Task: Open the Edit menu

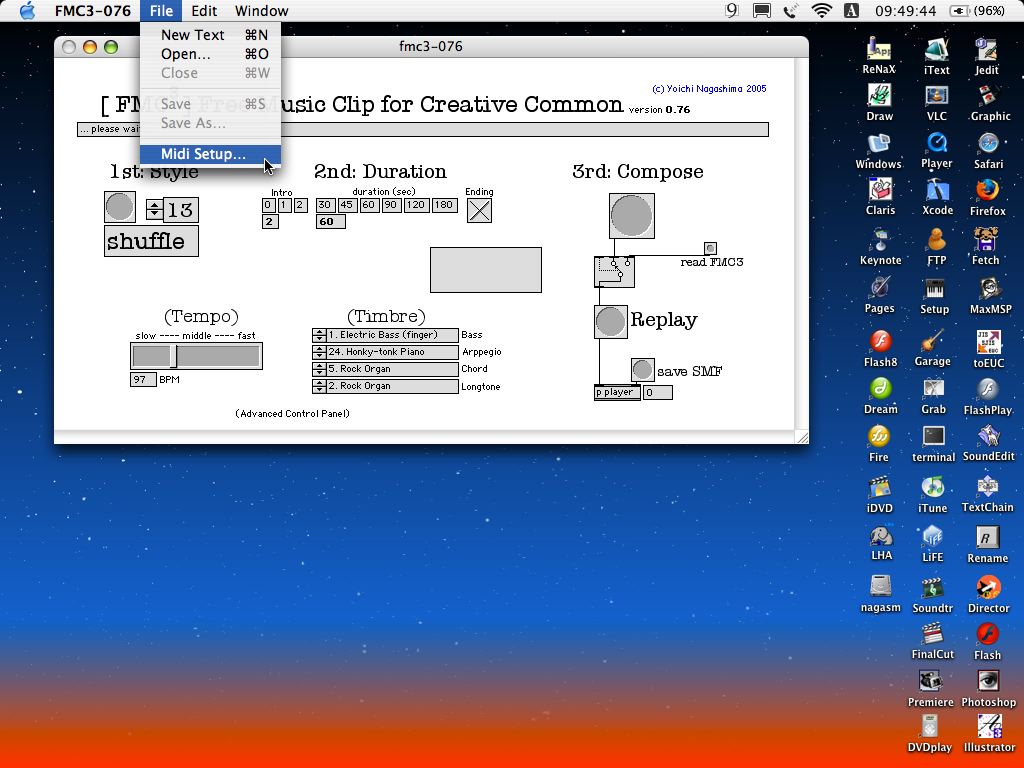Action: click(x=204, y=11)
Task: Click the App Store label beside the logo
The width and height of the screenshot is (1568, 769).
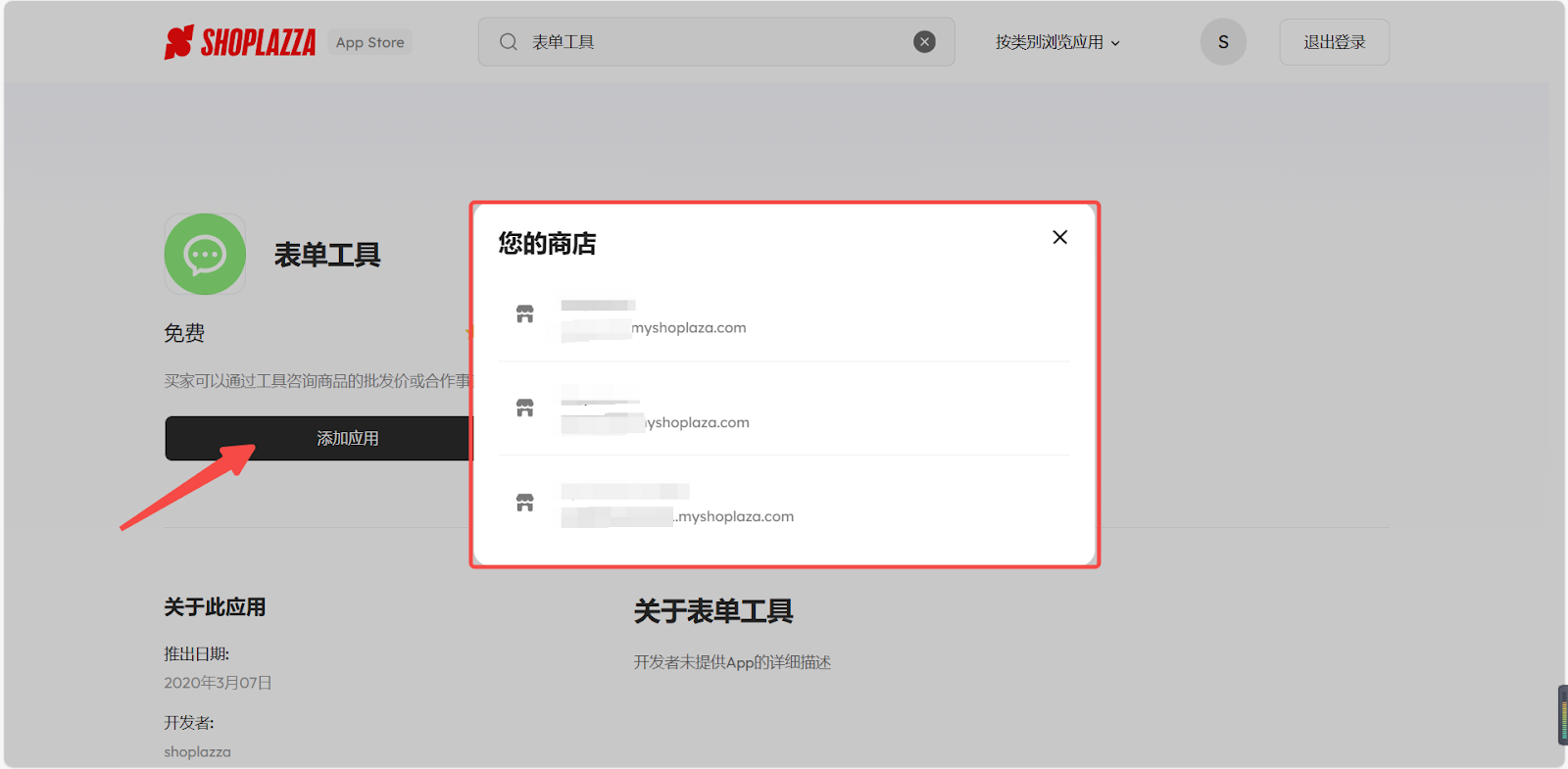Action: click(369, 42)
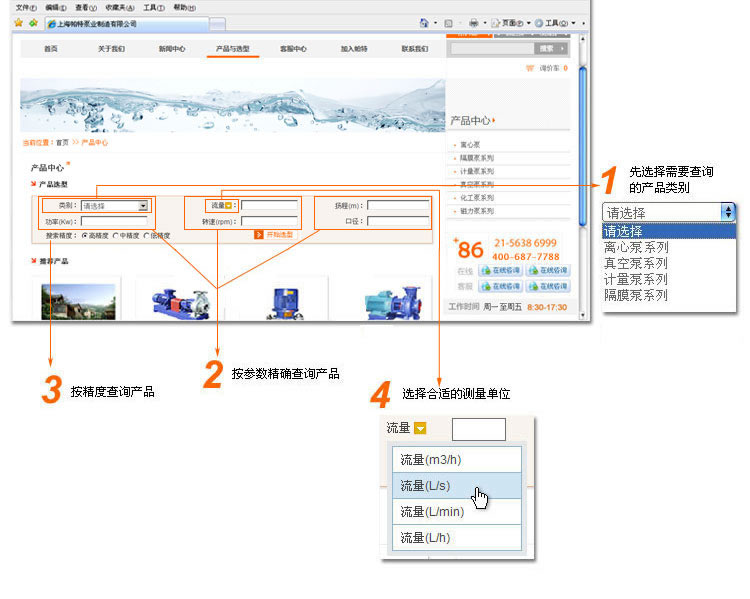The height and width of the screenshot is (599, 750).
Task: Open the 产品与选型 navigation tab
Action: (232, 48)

::::::::::

Transcribe every entry exactly, omitting pictures.

Task: Open the Edit menu

Action: click(x=204, y=11)
Task: Click the App Store label beside the logo
The width and height of the screenshot is (1568, 769).
Action: click(369, 42)
The height and width of the screenshot is (599, 750).
Task: Open the 产品与选型 navigation tab
Action: (232, 48)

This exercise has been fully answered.